Dimensi pertama, menurut Ohuiwutun (2007: 72-73), “Dari dimensi


tingkah laku penutur dengan mudah dapat disimak dari berbagai praktik
campur kode yang dilakukan penutur yang bersangkutan.” Dimensi pertama
ini terjadi karena murni rancangan atau model buatan penutur itu sendiri.
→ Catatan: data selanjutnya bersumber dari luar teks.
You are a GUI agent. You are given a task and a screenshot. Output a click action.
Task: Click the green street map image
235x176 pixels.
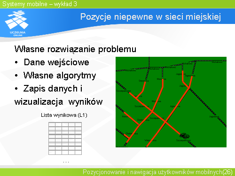(x=171, y=102)
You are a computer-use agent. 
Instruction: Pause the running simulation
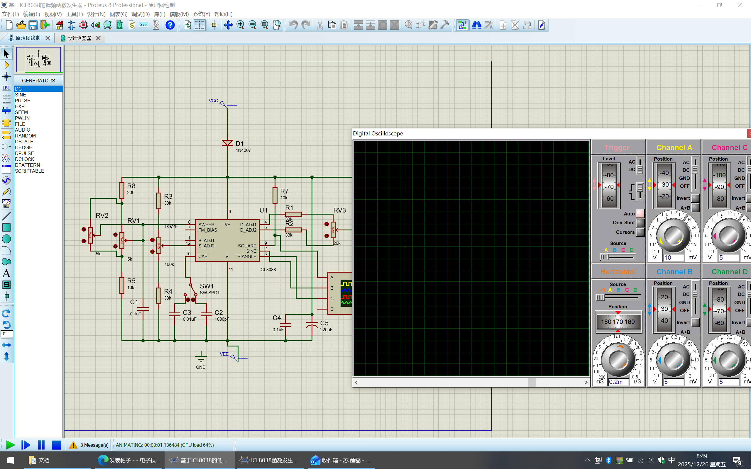click(41, 445)
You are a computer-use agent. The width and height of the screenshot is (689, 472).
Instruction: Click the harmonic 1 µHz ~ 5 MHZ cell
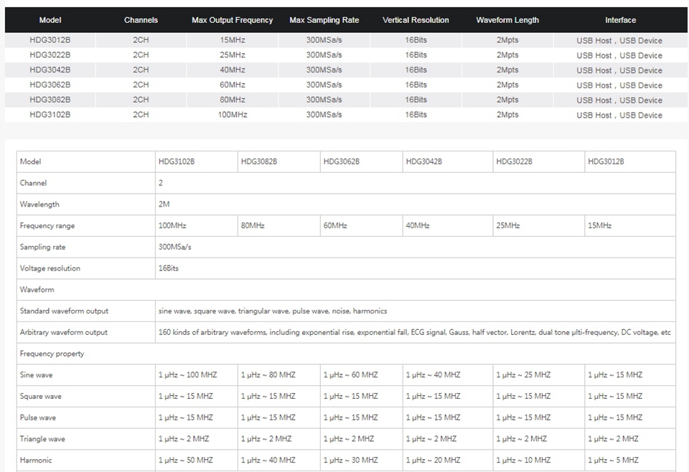(x=613, y=461)
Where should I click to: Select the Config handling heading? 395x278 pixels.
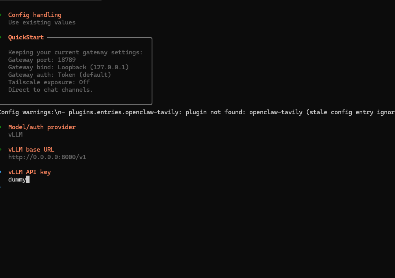tap(35, 15)
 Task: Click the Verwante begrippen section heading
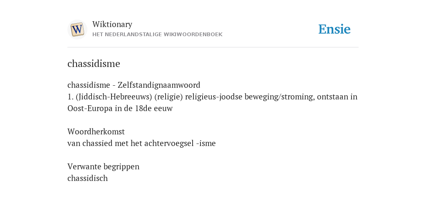(x=103, y=166)
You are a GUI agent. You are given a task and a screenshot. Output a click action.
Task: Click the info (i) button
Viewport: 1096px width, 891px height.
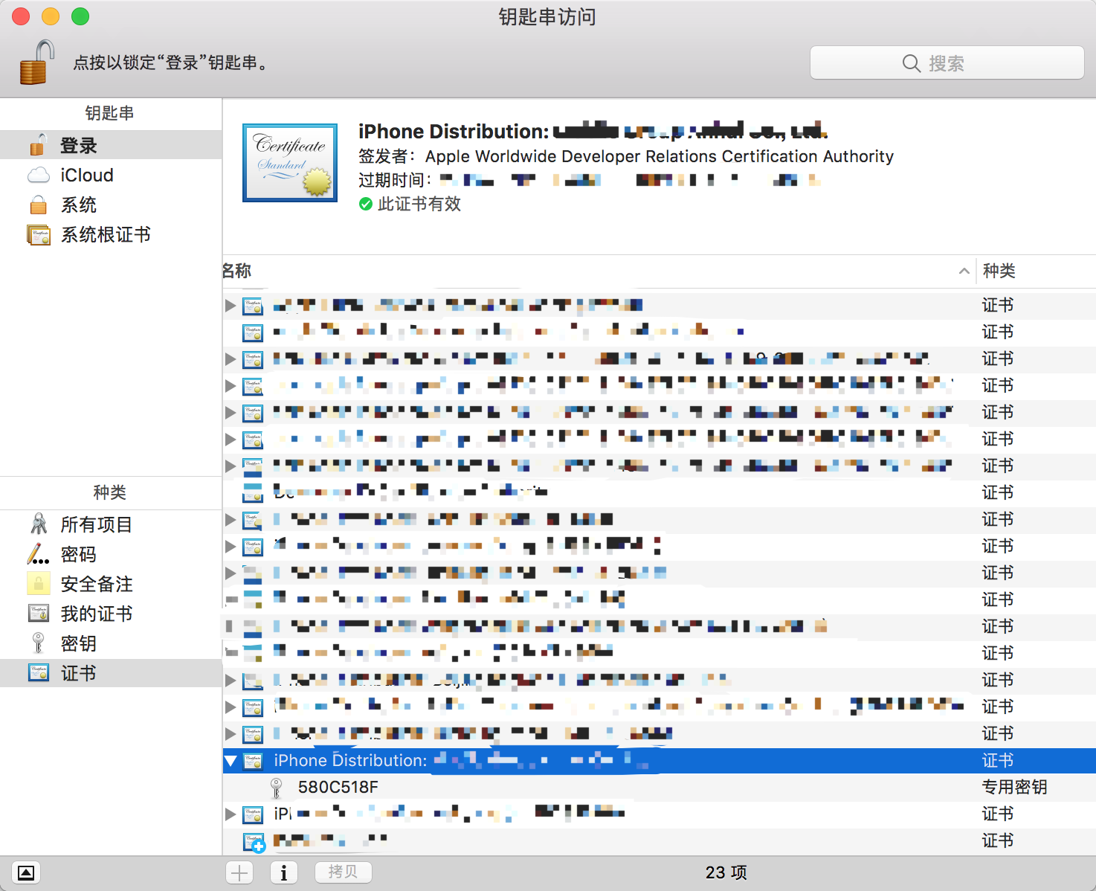(x=283, y=872)
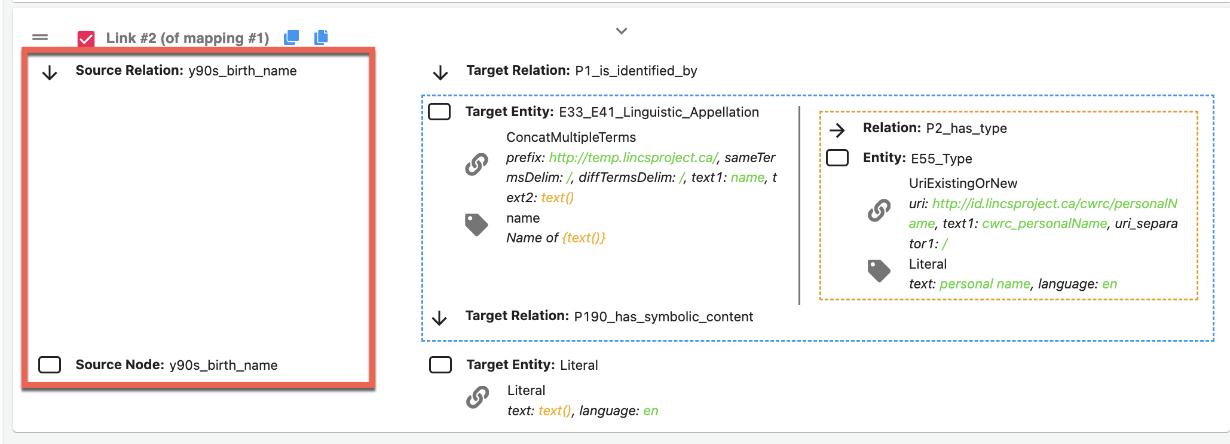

Hal
ini dapat dilakukan dengan cara mentransfer satu atau lebih komponen dari
bahasa yang satu untuk dirakit dan diramu dalam konteks bahasa yang lain.

Dimensi kedua, menurut Ohuiwutun (2007: 73), “Dari dimensi sistem


bahasa dikenal sebagai interferensi sistemik, yaitu pungutan bahasa.”
Interferensi leksikal sistemik terjadi karena penyesuaian ejaan dari bahasa
yang satu dalam konteks bahasa yang lain. Di dalam proses pungutan bahasa
ini, interferensi leksikal sistemik dapat terjadi penggunaan leksikal bahasa
asing dan yang sudah disistemikkan tetapi masih menggunakan bahasa asing
karena ketidaktahuan pengguna bahasa. Bahkan, dapat terjadi proses
pungutan bahasa yang mengabaikan interferensi leksikal sistemik dengan cara
penggunaan leksikal serapan langsung dan leksikal bahasa asing yang belum
diserap ke dalam bahasa Indonesia. Interferensi leksikal, penggunaan leksikal
yang sudah disistemikkan tetapi masih menggunakan bahasa asing, leksikal
serapan langsung, dan leksikal bahasa asing yang sudah diserap ke dalam
bahasa Indonesia.

Dimensi ketiga dalam gejala interferensi yang dikemukakan oleh


Ohoiwutun (2007: 74-75) biasanya dinamai interferensi karena pendidikan.
Di dalam hal ini dikenal transfer positif dan transfer negatif. Transfer positif
terjadi apabila pembelajaran menyesuaikan unsur-unsur yang mirip dan sama
dari bahasa kedua atau asing dengan bahasa pertamanya dan menggunakan
sistem bahasa yang baru tersebut untuk mempermudah pembelajaran.
Sebaliknya, dikatakan transfer negatif terjadi apabila bahasa pertama dan

19
bahasa asing sangat berlainan sehingga hampir tidak memiliki komponen
yang semirip sehingga proses pembelajaran semakin rumit.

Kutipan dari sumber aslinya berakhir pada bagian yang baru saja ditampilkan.